## INPUT FOR THIS TASK:
● ● ●

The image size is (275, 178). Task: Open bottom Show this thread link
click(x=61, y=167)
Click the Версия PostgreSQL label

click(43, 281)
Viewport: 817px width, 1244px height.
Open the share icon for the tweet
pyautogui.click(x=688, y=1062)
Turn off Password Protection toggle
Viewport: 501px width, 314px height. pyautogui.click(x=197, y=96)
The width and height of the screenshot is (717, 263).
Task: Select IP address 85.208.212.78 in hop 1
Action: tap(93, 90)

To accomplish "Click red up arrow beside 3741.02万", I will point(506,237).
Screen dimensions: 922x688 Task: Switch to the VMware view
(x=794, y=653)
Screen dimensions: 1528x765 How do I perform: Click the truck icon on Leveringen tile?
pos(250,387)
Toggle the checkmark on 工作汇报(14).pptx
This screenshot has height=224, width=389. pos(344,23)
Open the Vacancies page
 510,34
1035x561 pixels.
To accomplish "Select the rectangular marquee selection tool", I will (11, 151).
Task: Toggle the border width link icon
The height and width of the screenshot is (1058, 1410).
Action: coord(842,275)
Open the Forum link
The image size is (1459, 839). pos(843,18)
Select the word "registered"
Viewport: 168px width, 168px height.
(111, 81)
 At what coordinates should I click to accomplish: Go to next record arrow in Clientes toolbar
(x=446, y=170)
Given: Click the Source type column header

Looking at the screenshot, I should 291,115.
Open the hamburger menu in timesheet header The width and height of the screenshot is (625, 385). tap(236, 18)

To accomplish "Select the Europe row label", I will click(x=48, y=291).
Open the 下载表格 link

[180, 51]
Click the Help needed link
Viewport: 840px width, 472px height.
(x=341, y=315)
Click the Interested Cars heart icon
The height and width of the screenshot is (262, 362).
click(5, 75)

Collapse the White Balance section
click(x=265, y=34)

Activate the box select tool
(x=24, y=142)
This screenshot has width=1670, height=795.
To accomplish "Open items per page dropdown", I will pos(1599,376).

● ● ●

## WHAT YOU SHOULD DO:
Go line by line through the records above and copy each one containing "will".

## EXERCISE SOLUTION:
To accomplish "Click red up arrow beside 3741.02万", I will point(506,237).
To accomplish "Select the rectangular marquee selection tool", I will (11, 151).
To accomplish "Select the Europe row label", I will click(x=48, y=291).
To accomplish "Open items per page dropdown", I will pos(1599,376).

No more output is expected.